Your objective :: Can you carry on the passage about shantay's directory layout and summary statistics, picking up right after its final sentence?

Selected excerpt ::
======
3.2 Three Levels of Nested Directories: Year, Month, Day

Under the three root directories, shantay arranges files into a hierarchy of directories, e.g., resulting in paths like 2025/03/14/2025-03-14-00000.parquet. The top level is named for years, followed by two-digit months one level down, followed by two-digit days another level down. Finally, daily archive files have their original names, whereas files with distilled data are named after the date and a zero-based five-digit index (as illustrated earlier in this paragraph).

For the extract root, shantay maintains a per-day digest file named sha256.txt. It contains the SHA-256 digests for every parquet file in the directory: Each line contains one hexadecimal ASCII digest, a space,and the file's name.

3.3 Summary Statistics

In addition to yearly directories, shantay also stores the following two files and one directory inside root directories.

  • <stem>.json: This JSON file named after the filter with, for example, protection-of-minors.json containing an object whose filter property identifies the category STATEMENT_CATEGORY_PROTECTION_OF_MINORS. That same object also has a releases property with per-release metadata, including:

    • batch_count for the number of daily data files
    • extract_rows for the number of statements included in the statistics
    • total_rows for the number of statements before filtering
    • sha256 for the (recursive) digest of the digests in the sha256.txt file, one for each daily data file

    shantay-metadata.json defines the JSON schema for such metadata files.

  • <stem>.parquet: This parquet file contains the summary statistics about the database. It contains a non-tidy, long data frame that uses up to nine columns for identifying variables and up to four columns for identifying values. While an encoding with fewer columns is eminently feasible, the schema is optimized for being easy to work with (e.g., aggregations are trivial) and compact to store (e.g., a column with mostly nulls requires almost no space).

    The individual columns are:

    • start_date and end_date denote the date coverage of a row.
    • tag is the filter for distilled source data.
    • platform is the online platform making the disclosures.
    • category is the coarse statement category.
    • column is the original transparency database column, with a few virtual column names added.
    • entity describes the metric contained in that row.
    • variant captures values from the original database, encoded as a very large enumeration.
    • text does the same for transparency database columns with arbitrary text.
    • count, min, mean, and max contain the eponymous descriptive statistics.

    If mean contains a value, then count also contains a value, thus enabling correct aggregation with a weighted average.

  • <stem>.stats: The directory contains the per-release parquet files with the summary statistics, with each file named after the release's ISO date. <stem>.parquet contains the same data as the union of all files in <stem>.stats.

In theory, transparency database columns with arbitrary text let platforms provide granular detail about content moderation decisions. In practice, content moderation at scale pushes platforms towards standardizing free-form text as well. However, some platforms nonetheless record what appear to be case specific annotations or include unique identifiers, resulting in a very long tail of entries with few to no repetitions that takes up a significant amount of memory. That is the reason why Shantay, by default, omits the values of the content_id_ean, illegal_content_legal_ground, illegal_content_explanation, incompatible_content_ground, incompatible_content_explanation, and decision_facts columns from its summary statistics.
======
Entries provided ::
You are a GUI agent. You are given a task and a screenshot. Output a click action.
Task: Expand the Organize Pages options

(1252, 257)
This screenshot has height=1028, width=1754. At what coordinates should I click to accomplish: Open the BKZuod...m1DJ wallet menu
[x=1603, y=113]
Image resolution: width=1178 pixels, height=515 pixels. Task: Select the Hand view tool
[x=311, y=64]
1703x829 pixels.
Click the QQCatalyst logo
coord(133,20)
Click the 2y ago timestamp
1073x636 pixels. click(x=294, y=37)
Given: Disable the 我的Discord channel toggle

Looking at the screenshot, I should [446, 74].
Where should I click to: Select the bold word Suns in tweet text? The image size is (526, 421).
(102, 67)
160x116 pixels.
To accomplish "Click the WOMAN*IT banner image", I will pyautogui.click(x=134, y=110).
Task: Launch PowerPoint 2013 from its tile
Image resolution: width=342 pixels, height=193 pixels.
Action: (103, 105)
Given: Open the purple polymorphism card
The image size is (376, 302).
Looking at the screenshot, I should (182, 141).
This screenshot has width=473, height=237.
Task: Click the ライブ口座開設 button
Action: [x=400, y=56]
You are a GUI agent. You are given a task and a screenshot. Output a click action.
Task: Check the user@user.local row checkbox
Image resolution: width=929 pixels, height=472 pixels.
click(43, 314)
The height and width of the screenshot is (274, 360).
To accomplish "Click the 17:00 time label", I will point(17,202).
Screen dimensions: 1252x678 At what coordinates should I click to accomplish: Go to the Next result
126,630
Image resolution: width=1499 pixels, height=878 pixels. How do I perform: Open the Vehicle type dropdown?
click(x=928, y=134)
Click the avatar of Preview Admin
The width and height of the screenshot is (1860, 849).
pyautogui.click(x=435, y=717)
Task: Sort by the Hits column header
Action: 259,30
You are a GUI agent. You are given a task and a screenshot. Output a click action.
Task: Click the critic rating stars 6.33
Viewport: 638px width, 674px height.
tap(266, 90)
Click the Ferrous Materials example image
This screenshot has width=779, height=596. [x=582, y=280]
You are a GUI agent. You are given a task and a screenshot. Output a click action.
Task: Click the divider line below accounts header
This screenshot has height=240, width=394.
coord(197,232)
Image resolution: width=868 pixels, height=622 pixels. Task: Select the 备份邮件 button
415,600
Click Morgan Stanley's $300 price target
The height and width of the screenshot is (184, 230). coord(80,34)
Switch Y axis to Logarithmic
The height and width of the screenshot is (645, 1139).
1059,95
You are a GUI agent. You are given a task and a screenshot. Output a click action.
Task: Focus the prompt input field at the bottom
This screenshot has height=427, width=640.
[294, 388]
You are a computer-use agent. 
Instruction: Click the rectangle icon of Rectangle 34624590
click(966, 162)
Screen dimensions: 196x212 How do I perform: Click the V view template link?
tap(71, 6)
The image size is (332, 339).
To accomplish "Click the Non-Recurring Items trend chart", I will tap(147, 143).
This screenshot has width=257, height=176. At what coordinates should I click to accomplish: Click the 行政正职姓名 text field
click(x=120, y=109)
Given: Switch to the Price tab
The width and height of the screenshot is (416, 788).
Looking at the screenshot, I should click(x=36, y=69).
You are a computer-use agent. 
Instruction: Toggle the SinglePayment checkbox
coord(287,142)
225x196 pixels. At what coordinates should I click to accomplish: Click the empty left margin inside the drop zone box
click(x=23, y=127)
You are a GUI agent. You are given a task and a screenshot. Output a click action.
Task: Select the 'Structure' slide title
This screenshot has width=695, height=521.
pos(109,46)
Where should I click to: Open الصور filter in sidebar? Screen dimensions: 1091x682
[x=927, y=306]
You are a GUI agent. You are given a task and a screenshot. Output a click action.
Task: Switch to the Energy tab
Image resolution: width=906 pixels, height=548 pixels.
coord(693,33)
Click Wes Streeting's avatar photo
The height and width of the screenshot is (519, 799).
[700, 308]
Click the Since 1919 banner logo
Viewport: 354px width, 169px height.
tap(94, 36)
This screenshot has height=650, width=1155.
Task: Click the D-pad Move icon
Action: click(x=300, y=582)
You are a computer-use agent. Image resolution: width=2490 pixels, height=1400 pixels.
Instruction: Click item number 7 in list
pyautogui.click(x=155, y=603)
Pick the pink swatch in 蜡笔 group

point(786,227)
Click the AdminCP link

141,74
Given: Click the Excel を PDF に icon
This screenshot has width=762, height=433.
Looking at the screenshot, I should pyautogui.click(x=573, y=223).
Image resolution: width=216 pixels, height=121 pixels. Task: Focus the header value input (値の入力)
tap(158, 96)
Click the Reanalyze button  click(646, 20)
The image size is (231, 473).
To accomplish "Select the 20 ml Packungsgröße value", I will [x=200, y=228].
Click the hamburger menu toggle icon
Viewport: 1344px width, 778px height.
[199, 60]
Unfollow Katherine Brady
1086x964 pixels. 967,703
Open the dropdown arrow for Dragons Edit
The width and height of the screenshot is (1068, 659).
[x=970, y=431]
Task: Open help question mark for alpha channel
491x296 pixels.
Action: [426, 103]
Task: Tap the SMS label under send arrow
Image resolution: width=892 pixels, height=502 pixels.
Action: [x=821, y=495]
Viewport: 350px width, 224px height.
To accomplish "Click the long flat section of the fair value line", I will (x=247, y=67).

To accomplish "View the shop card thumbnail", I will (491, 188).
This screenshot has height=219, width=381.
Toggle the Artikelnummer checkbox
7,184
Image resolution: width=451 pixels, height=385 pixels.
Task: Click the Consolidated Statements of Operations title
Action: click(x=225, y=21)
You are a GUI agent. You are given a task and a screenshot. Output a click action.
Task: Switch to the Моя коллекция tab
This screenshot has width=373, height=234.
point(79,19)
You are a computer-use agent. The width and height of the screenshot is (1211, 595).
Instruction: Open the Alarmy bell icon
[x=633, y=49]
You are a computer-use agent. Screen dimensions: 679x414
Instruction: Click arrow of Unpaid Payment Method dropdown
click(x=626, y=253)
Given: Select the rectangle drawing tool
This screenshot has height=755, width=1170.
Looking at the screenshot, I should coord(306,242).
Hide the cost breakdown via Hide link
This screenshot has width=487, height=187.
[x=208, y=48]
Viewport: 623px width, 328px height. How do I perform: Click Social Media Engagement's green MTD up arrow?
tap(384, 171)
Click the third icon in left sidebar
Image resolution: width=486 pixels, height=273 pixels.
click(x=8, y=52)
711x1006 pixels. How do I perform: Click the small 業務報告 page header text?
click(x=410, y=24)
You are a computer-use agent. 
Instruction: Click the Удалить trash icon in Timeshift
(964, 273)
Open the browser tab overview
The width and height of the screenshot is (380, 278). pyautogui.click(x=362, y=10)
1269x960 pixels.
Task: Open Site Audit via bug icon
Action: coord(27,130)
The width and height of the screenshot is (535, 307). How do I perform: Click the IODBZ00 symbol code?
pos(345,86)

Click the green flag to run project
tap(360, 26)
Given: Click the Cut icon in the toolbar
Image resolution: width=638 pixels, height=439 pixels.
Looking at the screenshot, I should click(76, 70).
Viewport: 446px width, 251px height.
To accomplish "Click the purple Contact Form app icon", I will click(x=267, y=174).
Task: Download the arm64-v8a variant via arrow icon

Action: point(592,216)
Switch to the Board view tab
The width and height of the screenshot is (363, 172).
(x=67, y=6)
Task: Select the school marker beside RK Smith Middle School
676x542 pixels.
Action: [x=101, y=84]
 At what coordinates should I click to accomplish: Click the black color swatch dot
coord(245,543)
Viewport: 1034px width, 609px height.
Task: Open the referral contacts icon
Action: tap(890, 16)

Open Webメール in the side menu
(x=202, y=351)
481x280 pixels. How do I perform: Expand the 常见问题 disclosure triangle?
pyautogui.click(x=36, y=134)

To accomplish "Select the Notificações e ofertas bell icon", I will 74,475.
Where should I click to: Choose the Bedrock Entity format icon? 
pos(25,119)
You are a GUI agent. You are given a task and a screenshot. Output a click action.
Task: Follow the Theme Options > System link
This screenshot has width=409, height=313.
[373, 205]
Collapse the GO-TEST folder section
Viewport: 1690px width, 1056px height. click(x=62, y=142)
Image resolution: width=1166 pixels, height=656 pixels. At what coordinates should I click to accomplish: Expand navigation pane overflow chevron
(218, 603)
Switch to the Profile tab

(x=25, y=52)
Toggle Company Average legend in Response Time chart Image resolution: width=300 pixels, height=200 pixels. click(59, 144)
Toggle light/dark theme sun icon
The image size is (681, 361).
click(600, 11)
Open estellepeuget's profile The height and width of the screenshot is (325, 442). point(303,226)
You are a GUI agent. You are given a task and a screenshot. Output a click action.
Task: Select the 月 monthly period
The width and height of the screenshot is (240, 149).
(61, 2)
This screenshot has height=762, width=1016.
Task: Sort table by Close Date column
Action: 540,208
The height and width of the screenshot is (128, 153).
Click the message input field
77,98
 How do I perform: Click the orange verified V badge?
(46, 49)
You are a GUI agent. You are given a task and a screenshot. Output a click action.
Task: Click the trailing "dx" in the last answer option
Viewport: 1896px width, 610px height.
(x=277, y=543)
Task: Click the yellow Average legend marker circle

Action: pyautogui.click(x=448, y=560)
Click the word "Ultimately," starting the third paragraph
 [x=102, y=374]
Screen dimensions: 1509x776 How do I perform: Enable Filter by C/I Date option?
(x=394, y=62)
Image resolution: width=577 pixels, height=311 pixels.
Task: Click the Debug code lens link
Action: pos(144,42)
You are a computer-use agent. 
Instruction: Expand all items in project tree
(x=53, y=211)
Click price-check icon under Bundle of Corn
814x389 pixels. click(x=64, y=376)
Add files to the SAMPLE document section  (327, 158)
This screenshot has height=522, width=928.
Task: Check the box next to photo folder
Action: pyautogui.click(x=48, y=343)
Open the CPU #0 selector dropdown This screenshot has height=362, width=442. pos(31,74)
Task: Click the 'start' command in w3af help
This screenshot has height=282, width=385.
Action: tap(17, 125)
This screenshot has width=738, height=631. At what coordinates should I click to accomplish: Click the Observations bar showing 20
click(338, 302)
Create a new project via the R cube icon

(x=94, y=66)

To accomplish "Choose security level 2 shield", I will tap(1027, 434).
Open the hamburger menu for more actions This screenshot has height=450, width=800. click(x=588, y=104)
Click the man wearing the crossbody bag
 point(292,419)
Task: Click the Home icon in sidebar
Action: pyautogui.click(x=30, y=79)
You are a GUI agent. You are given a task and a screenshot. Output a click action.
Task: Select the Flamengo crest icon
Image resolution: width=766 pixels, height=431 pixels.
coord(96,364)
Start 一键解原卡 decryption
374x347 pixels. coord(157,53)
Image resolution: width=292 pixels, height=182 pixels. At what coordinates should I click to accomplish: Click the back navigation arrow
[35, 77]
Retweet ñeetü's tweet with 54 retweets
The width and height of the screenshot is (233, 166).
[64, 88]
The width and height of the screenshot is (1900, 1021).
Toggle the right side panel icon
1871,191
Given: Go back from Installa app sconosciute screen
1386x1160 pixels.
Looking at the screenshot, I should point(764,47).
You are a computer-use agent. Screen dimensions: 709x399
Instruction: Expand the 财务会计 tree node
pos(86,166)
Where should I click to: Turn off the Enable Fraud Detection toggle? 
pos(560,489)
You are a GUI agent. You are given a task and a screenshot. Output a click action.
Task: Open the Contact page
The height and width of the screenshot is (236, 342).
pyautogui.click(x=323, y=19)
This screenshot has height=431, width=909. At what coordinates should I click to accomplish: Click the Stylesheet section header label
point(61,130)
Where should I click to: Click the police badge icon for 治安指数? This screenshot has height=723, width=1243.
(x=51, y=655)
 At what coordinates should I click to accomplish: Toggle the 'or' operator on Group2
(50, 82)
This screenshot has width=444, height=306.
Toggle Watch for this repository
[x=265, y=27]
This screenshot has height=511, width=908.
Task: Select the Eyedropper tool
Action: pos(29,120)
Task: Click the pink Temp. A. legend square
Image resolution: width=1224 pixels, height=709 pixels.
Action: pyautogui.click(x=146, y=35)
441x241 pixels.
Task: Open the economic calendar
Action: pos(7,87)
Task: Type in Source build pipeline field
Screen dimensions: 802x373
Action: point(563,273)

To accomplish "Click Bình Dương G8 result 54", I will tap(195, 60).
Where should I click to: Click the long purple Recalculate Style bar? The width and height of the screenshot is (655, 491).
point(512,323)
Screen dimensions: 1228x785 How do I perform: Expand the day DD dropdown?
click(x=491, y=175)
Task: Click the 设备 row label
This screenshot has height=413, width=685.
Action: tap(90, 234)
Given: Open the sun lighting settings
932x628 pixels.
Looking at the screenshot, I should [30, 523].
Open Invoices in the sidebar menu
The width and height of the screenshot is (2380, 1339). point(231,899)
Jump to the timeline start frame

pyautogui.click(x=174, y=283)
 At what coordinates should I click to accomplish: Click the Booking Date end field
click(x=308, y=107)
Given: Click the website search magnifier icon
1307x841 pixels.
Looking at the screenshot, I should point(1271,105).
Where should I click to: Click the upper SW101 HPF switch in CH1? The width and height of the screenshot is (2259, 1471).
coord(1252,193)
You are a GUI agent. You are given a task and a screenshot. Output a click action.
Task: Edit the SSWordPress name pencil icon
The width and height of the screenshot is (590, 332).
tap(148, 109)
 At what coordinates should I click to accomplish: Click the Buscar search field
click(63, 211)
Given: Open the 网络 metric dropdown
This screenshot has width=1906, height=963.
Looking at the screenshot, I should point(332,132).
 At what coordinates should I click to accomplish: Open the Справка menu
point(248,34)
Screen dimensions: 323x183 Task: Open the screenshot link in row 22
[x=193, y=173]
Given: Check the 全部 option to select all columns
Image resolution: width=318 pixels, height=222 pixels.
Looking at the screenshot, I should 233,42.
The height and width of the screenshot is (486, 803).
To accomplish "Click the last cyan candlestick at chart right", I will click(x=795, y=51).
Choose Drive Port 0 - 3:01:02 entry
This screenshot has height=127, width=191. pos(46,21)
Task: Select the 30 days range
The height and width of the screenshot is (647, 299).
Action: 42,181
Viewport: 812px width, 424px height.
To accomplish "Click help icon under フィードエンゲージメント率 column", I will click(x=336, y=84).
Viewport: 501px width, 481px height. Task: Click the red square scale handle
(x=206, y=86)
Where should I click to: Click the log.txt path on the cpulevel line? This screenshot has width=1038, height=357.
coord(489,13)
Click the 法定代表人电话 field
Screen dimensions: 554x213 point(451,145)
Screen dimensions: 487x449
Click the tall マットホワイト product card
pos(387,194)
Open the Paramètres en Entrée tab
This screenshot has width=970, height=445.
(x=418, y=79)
======
Answer to this problem ::
4. Implementing Big Data in the Small

Unlike most big data tools, Shantay is designed to run on consumer-level hardware. A reasonably fast laptop or desktop with an external flash drive, such as the Samsung T7, should do. And it does do: My primary development machine is a four-year-old x86 iMac, albeit with 10 processor cores and 128 GB RAM, and all data is stored on a 4 TB Samsung T7 drive.

Shantay targets consumer-level hardware because transparency as an accountability mechanism mustn't be limited to people who have access to compute clusters, whether locally or in the cloud. No, for a transparency database to be effective, anyone with a reasonable computer should be able to do their own analysis.

That seeming limitation also is a blessing in disguise. Notably, the EU's official tool uses the Apache Spark engine, which has excellent scalability but also very high resource requirements for every cluster node. In other words, while the EU's tool does run on individual machines, it also runs very slowly. In contrast, Shantay builds on the Pola.rs data frame library, which is much simpler and faster when running on a single computer. In addition, Shantay makes the most of available resources and supports parallel execution across a (small) number of processes, which does make a difference in my experience.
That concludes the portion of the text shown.